German archaeologist Heinrich Schliemann (1822 – 26 December 1890) merits a mention, I think, as an important figure in (literally) unearthing great art of the Classical world and contributing to our recognition of the historical basis of the Iliad and the Aeneid. In the 1870s and 80s Schliemann excavated Hissarlik, now thought to be the location of ancient Troy, as well as Mycenae and Tiryns. His work has been much criticized for its recklessness and for the inaccuracy of some of his conclusions; yet as a pioneer in the field he has been honored on stamps from both Germany and Greece. These countries released a joint stamp issue in 1990 using the same basic design, a practice not at all uncommon in the world of philately.
Gustave Doré (1832 – 23 January 1883) is perhaps most familiar to us as a book illustrator rather than as an artist and sculptor. When he was just fifteen Doré drew caricatures for the French periodical Le Journal pour rire. Soon he began winning commissions to illustrate scenes from great literature with his wood engravings. The works of Dante, Rabelais, Balzac, Milton, Byron, and Poe, along with Coleridge’s Rime of the Ancient Mariner and Tennyson’s Idylls of the King, were graced with his art. Like so very many French luminaries, he is buried in Père Lachaise Cemetery. The one Doré stamp I could locate, oddly enough, depicts one of his illustrations for an edition of the folk tales of Charles Perrault, whose birthday is coming up in six days.

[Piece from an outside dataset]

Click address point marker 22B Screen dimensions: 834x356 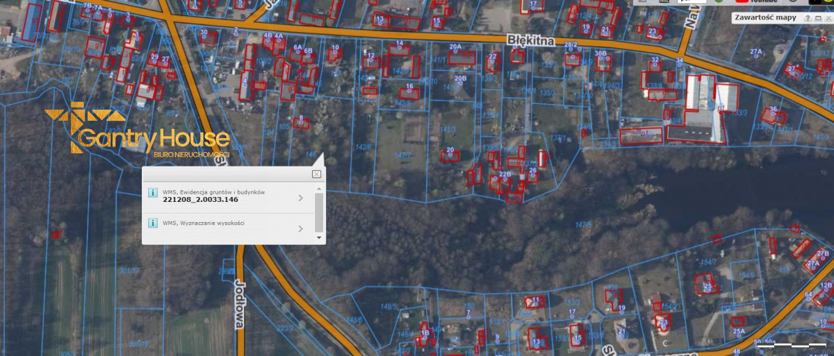tap(505, 178)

Hristo Botev (6 January 1848 [O.S. 25 December 1847] – 1 June [O.S. 20 May] 1876) is Bulgaria’s national poet. Born Hristo Botyov Petkov, he became a revolutionary, echoing the sentiments of his people in his poetry and taking up arms against the Ottoman occupation. He gave his life in that struggle, falling to a bullet from an Ottoman sharpshooter. Naturally Bulgaria has issued a slew of stamps in his honor, from which I have selected five.
Alexander Scriabin’s instrument was the piano. His birth date is 6 January 1872 in the Gregorian calendar, 25 December 1871 in the Julian. Scriabin’s earlier works were modelled on Chopin, but in his later ones he developed a highly individual and personal language. Apart from his symphonies and a handful of other pieces, all his music is for the keyboard. Scriabin was a synesthete (he saw specific colors associated with certain musical tones) and a mystic who at his death left unfinished a massive composition the first part of which was to be called “Universe” and which would have required the building of a cathedral at the foot of the Himalayas for its performance involving dance, lights, mists, incense, and a kitchen sink. The event would be followed by the end of the world. This project had been conceived (without the kitchen sink) as early as 1903, in which year Scriabin departed his native Russia, living in Switzerland, Paris, and Brussels before returning to his homeland in 1909. During these years of peregrination he visited the United States. While in Paris he worked with Serge Diaghilev. He died of septicemia (from a sore on his upper lip), aged 43, on 27 April (O.S. 14 April) 1915.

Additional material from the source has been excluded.